We undertook a systematic review of trials that compared the effects of group pregnancy care versus conventional individual pregnancy care on psychosocial, physiological, labour and birth outcomes for women and their babies as well as on care provider satisfaction. Four randomised controlled trials (involving 2350 women) were included: two were undertaken in the USA, one in Sweden and one in Iran. We found no differences between women who received group pregnancy care and those given one-to-one care in terms of important pregnancy outcomes such as preterm birth, infant birthweight or death of the baby. Women who attended group pregnancy care were no more likely to initiate breastfeeding than those receiving standard care. In one trial, women who attended group pregnancy care rated their satisfaction as similar to women receiving individual care.

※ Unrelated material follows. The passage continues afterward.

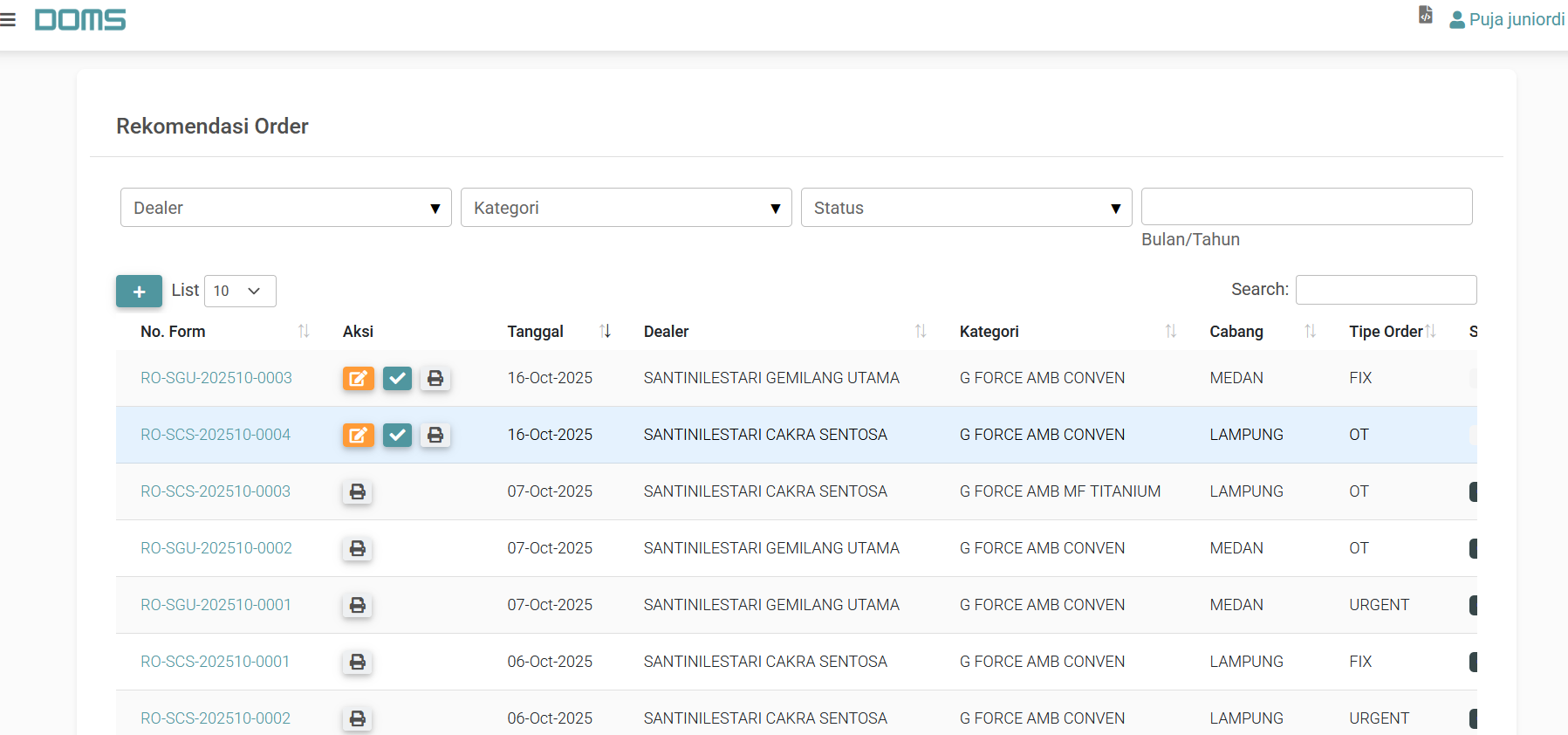Screen dimensions: 1568x735
Task: Print order RO-SGU-202510-0003
Action: pyautogui.click(x=435, y=378)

Major differences between trials were noted. One trial targeted young women 14 to 25 years of age in a setting with many African American women who had limited financial resources. The main purpose was to reduce human immunodeficiency virus (HIV) risk behaviour and sexually transmitted infections. Another trial was mainly looking at family readiness in a military setting, and another focused on women's satisfaction and emotional aspects of their care.
This review is limited owing to the small numbers of studies and women, with one study contributing 42% of the women. More research is required to determine whether group pregnancy care is associated with significant benefits.
Available evidence suggests that group antenatal care is acceptable to women and is associated with no adverse outcomes for them or for their babies. No differences in the rate of preterm birth were reported when women received group antenatal care. This review is limited because of the small numbers of studies and women, and because one study contributed 42% of the women. Most of the analyses are based on a single study. Additional research is required to determine whether group antenatal care is associated with significant benefit in terms of preterm birth or birthweight.
Antenatal care is one of the key preventive health services used around the world. In most Western countries, antenatal care traditionally involves a schedule of one-to-one visits with a care provider. A different way of providing antenatal care involves use of a group model.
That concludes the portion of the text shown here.